Bem-vindo à exploração desta semana da Parashá Matot, uma porção rica em drama, comandos divinos e lições profundas. Na semana passada, mergulhamos em várias leis e narrativas que prepararam o cenário para os eventos que vamos descobrir hoje. Vamos mergulhar no coração de Matot, que começa com as leis de votos e juramentos, transita para uma batalha feroz e conclui com discussões sobre terra e assentamento.
A Parashá Matot começa com Deus instruindo Moisés sobre as leis relativas a votos e juramentos. Aqui, aprendemos que se um homem faz um voto ou jura um juramento, ele não deve quebrar sua palavra e deve fazer tudo o que disse que faria. No entanto, as regras diferem ligeiramente para as mulheres. Se uma jovem que vive na casa de seu pai faz um voto, seu pai pode anular o voto se ele discordar dele no dia em que ouvir sobre isso. Se ele permanecer em silêncio, seu voto prevalece. Para uma mulher casada, seu marido tem a mesma autoridade para anular seus votos no dia em que os ouve, e o silêncio significa aceitação. Mas se uma viúva ou mulher divorciada faz um voto, ele é vinculativo, já que não há autoridade masculina para anulá-lo.
Após as leis de votos, a narrativa muda para um comando divino de vingança contra os midianitas. Moisés é instruído a armar homens entre os israelitas para ir à guerra contra Midiã. Esta batalha não é apenas um ato punitivo, mas também o último ato de Moisés antes de sua morte. Os israelitas triunfam, matando todos os midianitas masculinos, incluindo seus reis e o profeta Balaão. Eles também capturam as mulheres, crianças e todos os seus bens como despojos de guerra. No entanto, Moisés fica irritado quando os soldados trazem de volta as mulheres, pois foram elas que, sob o conselho de Balaão, fizeram os israelitas pecarem em Peor. Ele ordena a execução de todos os filhos homens e mulheres não virgens.
Os despojos de guerra são então meticulosamente divididos. Metade vai para os guerreiros e metade para o resto da comunidade. Da metade dos guerreiros, um imposto é dado aos sacerdotes, e da metade da comunidade, um tributo é dado aos levitas. Os oficiais também trazem uma oferta adicional ao Tabernáculo do ouro que adquiriram, como expiação por suas almas.
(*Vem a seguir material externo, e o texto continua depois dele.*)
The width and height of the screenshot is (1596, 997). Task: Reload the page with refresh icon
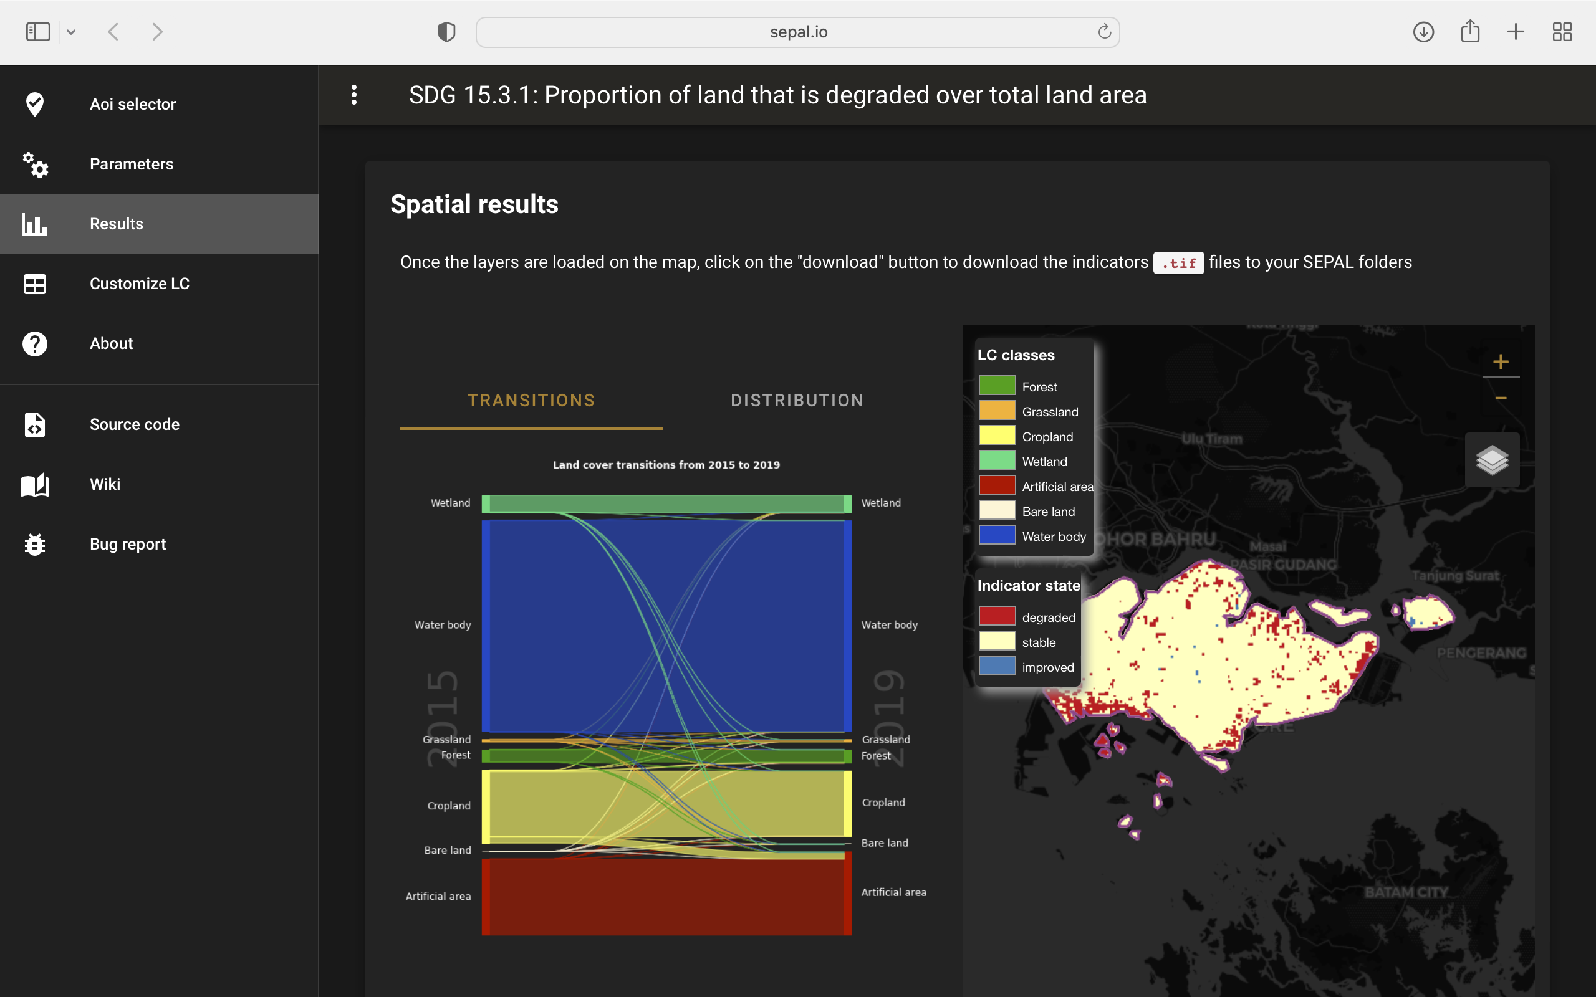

A Parashá conclui com as tribos de Rúben e Gade, que possuem um grande número de gado, solicitando se estabelecer fora da Terra Prometida, onde o pasto é melhor. Moisés inicialmente os repreende, pensando que estão tentando evitar a conquista de Canaã. No entanto, eles esclarecem que primeiro ajudarão a conquistar a terra e depois retornarão ao seu território escolhido. Moisés concorda, com a condição de que cumpram sua promessa de ajudar seus irmãos na conquista.
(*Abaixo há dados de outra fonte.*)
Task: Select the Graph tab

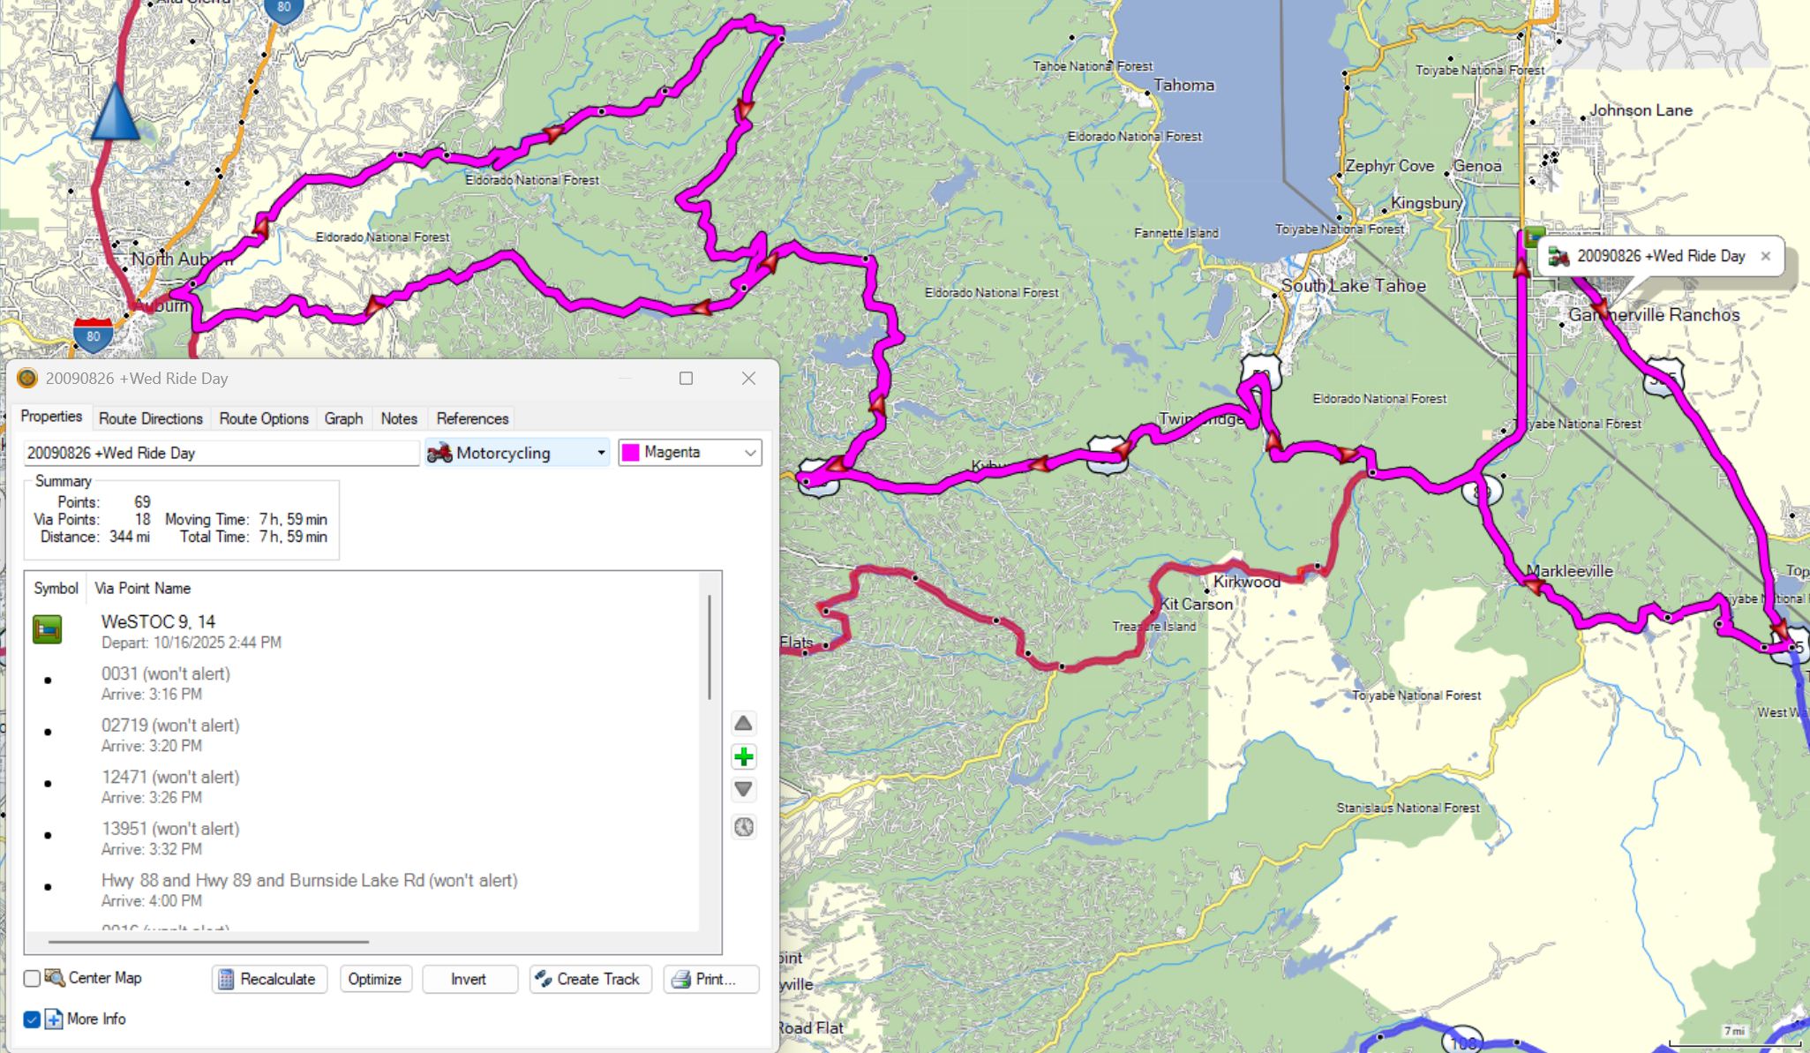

Desta Parashá, emerge uma ideia profunda sobre o poder das palavras e promessas. As leis detalhadas sobre votos e as severas consequências das ações das mulheres midianitas, conforme aconselhado por Balaão, destacam o peso de nossas palavras e os efeitos em cadeia que elas podem criar. As palavras podem nos vincular, levar a guerras ou definir o curso do futuro de uma comunidade. Isso nos ensina a falar com intenção e consciência, reconhecendo a natureza vinculativa de nossas palavras e o impacto que podem ter em nossas vidas e nas vidas dos outros.